Każda klasa widzi historię i wydarzenia zgodnie z własnym światopoglądem. Dzisiaj Październik istnieje wyłącznie w kontekście swojej (rzeczywistej jak i fikcyjnej) przyszłości. Burżuazyjna banałologia rozstawiła już nam pionki: prawica – carat, lewica – bolszewizm. Złote centrum? Rząd Tymczasowy, który był gwarantem demokratyzacji i westernizacji Rosji – tak nam odpowiedzą, choć jest to pusta deklaracja. Bo z czego innego niż chcenia wynika gwarancja drogi «jak zachód» skoro to sam «zachód» zamiast «zachodniej drogi» stoczył się w faszyzm?

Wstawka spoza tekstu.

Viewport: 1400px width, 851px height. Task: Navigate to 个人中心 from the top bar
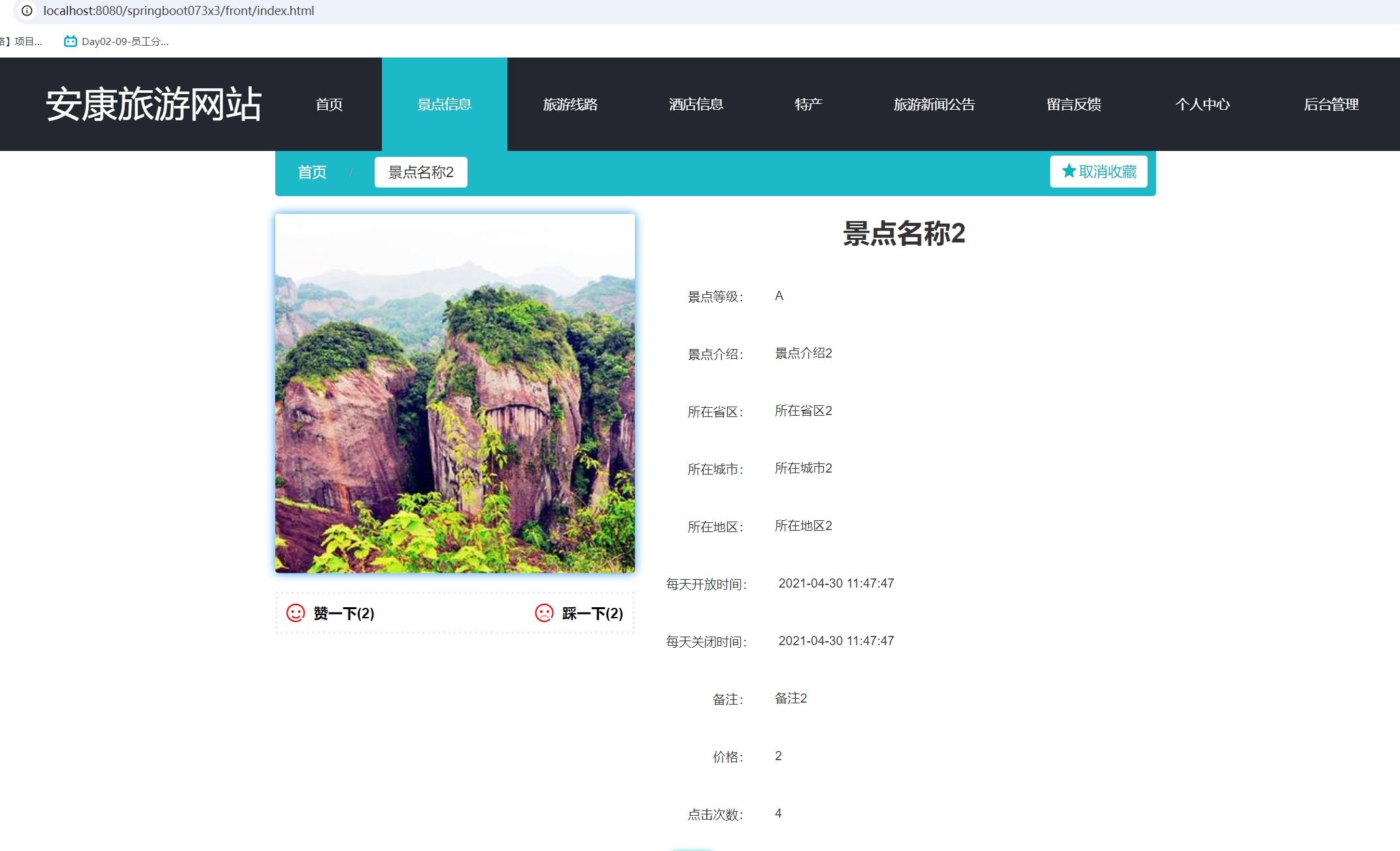(x=1203, y=104)
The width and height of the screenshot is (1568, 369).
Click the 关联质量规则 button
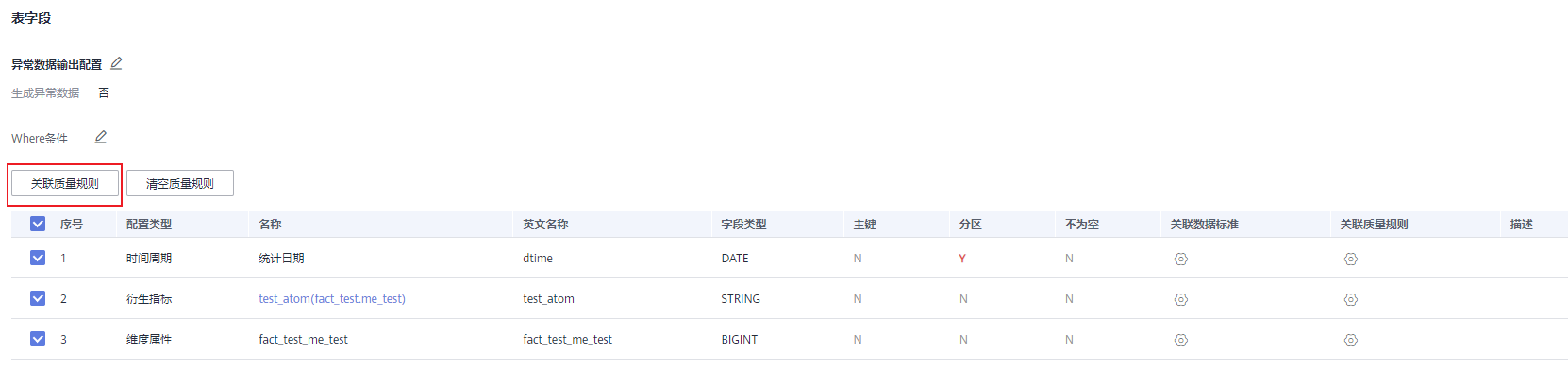pyautogui.click(x=65, y=183)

Ocena Października z perspektywy marksizmu nie powinna szukać odpowiedzi «czy powinno się wydarzyć», lecz «dlaczego się wydarzyło». Materialistycznej podstawy zjawiska, które staje się (w ruchu) rozwiązaniem historycznych sprzeczności. To sam imperializm zbudował podstawę rewolucji socjalnej, przez swoje dysproporcje i roszczenia do podporządkowywania. Od 1916 następuje rozkład caratu, głód, masowe strajki, powstanie w Kazachstanie. Ujawniły się sprzeczności: na tle relacji miasto–wieś, proletariat–burżuazja, mniejszości narodowe–kolonializm, których rozwiązaniem miał być Luty. Tak się nie stało mimo wielkich manifestacji, które mu towarzyszyły i pozornego sukcesu w postaci abdykacji cara.
Masy, które wystąpiły pod hasłem pokoju, ziemi, chleba i wolności napotkały mur polityki burżuazyjnej. Parlamentaryzmu plotkującego zamiast parlamentaryzmu pracującego. Mur z zobowiązań kredytowych, wierności własności obszarniczej, próby ukrycia tendencji partii burżuazji do walki z ustrojem rad delegatów pod hasłem jedności narodowej itd. Dlatego Kiereński stanął na drodze rewolucji, bo sama logika która powołała jego rząd to była logika «reorganizacji i kontynuacji». Próby omamienia chłopów i robotników, która nie wynikała z jakiejś złośliwości czy zmowy, ale z klasowego sensu jego istnienia.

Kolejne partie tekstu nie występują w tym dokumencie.